Does it seem fair? Why would God preserve Mary and not you? Why not me? Why not Wallace Fitzgibbons of 13 Hampton Road, Chelmsford, UK?

Why is actually quite irrelevant. Take the parable of the vineyard workers, in which Jesus tells of workers who worked for the full day, a partial day, and one hour all being paid the same amount. Any labour union in the world would throw a fit if an employer did that, and in the parable the workers who had worked the longest complained, naturally. But the vineyard owner's response (Matt. 20:14,15 - JB) is:

Take your earnings and go. I choose to pay the last comer as much as I pay you. Have I no right to do what I like with my own? Why be envious because I am generous?

Indeed, why? Are we so bound up in our own sin that we are unable to accept that God may choose to free somebody from that burden, especially one who would become a living Ark of the Covenant and retain the very presence of God within her? Scripture makes a point of recording that the original Ark was made out of pure gold (Ex. 37:2,6). Does it not stand to reason that the living vessel of the living God should also be purified?

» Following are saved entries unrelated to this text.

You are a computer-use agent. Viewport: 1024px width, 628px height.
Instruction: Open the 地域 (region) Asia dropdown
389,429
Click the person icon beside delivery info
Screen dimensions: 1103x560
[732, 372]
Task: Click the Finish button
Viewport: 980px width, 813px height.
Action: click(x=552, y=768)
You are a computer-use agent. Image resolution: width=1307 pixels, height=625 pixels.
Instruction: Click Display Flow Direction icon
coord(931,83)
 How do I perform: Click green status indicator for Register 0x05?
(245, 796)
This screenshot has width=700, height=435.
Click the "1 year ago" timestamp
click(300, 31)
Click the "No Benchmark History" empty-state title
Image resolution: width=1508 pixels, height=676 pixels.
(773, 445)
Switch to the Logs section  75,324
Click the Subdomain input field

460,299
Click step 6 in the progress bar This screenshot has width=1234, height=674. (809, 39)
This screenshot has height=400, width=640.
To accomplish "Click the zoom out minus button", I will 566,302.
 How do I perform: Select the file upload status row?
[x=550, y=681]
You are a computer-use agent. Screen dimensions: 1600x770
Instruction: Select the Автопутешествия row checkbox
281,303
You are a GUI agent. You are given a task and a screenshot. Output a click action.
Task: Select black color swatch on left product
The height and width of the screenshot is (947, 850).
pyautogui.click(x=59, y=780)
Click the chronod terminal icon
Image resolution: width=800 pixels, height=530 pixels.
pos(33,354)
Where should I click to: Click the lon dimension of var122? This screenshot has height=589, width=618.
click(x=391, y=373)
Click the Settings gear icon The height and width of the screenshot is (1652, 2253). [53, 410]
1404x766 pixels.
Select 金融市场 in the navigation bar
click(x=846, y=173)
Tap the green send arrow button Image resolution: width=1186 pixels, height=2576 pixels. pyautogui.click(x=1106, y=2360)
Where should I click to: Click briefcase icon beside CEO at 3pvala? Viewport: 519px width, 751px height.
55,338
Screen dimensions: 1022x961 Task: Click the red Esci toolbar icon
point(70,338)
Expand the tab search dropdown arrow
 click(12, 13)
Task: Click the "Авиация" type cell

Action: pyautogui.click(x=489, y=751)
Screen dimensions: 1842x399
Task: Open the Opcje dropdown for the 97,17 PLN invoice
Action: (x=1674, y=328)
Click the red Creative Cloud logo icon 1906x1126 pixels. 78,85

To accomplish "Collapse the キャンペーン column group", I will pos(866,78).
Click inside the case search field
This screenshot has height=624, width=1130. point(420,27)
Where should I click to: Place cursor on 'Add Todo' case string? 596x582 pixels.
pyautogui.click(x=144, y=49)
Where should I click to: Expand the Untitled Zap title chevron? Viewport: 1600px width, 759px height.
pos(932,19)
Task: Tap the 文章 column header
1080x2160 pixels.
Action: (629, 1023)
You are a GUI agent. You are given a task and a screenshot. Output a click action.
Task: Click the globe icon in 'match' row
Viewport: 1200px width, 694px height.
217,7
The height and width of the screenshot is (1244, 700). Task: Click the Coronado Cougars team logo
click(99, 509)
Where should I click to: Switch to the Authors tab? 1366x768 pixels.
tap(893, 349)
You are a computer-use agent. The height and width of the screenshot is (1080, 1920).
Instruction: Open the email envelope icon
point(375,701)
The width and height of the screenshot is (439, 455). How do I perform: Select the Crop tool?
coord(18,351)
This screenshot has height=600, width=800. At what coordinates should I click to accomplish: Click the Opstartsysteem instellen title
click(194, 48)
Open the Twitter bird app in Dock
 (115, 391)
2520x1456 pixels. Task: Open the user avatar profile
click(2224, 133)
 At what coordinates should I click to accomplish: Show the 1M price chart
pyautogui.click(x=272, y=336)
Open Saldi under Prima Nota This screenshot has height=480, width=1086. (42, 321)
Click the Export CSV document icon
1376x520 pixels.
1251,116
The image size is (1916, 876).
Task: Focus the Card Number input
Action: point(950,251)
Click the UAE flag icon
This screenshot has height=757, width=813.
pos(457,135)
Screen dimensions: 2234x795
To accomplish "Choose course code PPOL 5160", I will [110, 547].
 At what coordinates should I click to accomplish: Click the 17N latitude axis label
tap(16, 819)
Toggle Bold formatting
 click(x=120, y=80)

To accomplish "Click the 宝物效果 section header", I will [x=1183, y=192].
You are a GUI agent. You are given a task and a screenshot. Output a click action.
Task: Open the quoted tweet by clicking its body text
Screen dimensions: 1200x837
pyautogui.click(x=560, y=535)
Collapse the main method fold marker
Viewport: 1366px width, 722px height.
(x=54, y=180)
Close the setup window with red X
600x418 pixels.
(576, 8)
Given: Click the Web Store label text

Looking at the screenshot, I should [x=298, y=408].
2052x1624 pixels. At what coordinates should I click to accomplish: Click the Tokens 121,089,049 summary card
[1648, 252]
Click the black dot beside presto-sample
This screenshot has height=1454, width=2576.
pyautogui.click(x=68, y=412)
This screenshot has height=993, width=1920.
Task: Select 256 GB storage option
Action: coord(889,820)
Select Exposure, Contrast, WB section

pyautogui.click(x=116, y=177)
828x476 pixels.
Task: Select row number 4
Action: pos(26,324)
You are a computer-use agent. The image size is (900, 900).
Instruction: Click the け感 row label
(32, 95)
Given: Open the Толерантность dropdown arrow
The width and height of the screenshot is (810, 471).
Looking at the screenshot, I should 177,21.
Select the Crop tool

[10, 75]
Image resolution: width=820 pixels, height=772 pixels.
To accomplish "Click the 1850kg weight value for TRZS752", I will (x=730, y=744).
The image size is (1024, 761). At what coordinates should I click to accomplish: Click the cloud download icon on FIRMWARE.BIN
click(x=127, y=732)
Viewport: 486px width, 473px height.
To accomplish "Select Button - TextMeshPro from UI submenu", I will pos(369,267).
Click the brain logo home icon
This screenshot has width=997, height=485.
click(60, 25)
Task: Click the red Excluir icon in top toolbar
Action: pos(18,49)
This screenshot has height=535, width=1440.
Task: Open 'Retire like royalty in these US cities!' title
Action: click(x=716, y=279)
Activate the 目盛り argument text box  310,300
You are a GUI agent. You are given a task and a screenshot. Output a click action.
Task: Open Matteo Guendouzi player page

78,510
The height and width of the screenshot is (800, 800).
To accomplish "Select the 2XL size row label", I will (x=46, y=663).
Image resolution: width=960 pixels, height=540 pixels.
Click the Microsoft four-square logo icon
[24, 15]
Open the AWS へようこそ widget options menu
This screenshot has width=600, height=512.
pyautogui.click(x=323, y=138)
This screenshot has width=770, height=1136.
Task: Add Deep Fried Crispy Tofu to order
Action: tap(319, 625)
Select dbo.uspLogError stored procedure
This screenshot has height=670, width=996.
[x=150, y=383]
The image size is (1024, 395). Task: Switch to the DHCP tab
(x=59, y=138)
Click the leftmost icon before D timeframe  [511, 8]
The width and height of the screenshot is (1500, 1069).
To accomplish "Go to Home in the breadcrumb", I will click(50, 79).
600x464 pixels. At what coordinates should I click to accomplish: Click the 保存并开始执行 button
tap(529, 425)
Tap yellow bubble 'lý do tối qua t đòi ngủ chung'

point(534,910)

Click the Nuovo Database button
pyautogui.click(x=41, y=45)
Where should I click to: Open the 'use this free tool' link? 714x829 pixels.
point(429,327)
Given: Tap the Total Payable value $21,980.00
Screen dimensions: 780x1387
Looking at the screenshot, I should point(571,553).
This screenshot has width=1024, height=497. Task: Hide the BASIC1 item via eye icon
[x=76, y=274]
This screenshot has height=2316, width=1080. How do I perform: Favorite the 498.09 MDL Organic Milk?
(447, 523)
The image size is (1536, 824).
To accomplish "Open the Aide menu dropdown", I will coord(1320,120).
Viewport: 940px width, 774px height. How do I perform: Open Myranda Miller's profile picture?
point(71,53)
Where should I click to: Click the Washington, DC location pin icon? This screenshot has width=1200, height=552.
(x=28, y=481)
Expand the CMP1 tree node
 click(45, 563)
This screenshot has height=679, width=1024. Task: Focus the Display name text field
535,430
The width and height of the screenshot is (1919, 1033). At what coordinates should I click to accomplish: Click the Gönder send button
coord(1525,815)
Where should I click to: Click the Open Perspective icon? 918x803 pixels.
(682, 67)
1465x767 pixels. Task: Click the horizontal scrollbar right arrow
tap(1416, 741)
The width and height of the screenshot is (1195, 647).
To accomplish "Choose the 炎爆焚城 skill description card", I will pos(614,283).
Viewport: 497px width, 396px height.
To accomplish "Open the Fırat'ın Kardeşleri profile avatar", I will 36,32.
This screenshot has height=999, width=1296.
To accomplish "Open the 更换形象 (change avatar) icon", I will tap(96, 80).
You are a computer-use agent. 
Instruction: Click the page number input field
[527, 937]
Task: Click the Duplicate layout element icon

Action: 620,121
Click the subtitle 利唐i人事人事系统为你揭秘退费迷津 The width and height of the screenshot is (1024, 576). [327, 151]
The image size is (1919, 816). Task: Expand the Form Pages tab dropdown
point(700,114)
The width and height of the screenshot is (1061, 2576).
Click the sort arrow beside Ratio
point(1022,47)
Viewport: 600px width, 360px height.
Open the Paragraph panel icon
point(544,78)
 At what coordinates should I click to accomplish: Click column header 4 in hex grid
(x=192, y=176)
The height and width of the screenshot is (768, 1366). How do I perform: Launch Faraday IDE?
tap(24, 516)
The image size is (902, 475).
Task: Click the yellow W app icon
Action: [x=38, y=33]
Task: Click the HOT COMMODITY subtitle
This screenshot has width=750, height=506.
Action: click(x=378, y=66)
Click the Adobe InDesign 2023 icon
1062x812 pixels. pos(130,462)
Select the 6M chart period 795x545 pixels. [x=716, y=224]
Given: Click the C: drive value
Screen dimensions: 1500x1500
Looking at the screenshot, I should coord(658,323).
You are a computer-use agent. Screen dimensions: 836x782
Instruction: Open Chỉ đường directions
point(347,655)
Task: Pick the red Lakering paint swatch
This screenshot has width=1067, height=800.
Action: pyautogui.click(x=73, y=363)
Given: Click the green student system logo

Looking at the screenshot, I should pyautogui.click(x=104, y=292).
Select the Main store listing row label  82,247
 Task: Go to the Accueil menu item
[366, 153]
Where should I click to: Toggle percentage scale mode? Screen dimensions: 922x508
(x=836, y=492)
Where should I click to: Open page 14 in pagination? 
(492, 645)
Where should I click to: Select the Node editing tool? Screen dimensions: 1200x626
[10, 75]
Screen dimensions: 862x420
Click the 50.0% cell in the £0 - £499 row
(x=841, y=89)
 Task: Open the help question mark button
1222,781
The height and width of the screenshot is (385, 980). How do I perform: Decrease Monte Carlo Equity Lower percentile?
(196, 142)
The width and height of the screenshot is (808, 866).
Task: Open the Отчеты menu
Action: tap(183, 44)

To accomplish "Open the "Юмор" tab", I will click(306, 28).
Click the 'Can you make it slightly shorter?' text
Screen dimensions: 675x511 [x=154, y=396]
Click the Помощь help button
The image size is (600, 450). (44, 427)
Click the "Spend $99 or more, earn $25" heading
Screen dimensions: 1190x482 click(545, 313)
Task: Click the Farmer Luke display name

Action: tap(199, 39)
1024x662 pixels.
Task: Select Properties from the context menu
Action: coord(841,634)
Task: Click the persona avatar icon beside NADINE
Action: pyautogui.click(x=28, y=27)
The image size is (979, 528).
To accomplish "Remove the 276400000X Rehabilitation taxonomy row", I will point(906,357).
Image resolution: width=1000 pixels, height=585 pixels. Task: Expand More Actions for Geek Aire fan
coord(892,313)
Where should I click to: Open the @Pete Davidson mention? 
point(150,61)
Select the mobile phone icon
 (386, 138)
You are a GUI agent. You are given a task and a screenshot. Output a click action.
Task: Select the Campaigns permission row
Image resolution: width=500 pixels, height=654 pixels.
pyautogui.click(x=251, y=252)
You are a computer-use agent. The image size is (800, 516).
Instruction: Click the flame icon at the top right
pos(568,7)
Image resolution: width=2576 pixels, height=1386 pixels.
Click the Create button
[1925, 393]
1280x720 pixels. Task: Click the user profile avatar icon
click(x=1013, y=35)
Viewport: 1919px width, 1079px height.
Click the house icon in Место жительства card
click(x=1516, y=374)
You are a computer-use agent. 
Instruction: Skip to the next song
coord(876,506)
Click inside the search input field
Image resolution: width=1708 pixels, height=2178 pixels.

When all is said and done, I hope and pray that my distant Protestant brethren may come to know these truths as I have, so that I may rejoice with them at the banquet of the Lord's supper and enjoy true communion with them. Lord, if there is any way you can use me to bring this about, I give myself to you for this task. You have given me this burning passion; give me opportunity to fulfill it, and wisdom when those times come.

1 comment:

  1. I had conversations with some of my Protestant friends and family members too. It didn't help matters that they were getting their information from the MSM, which as we all know isn't the most reliable way of getting accurate Church reporting. A little bit of gentle catachesis was in order.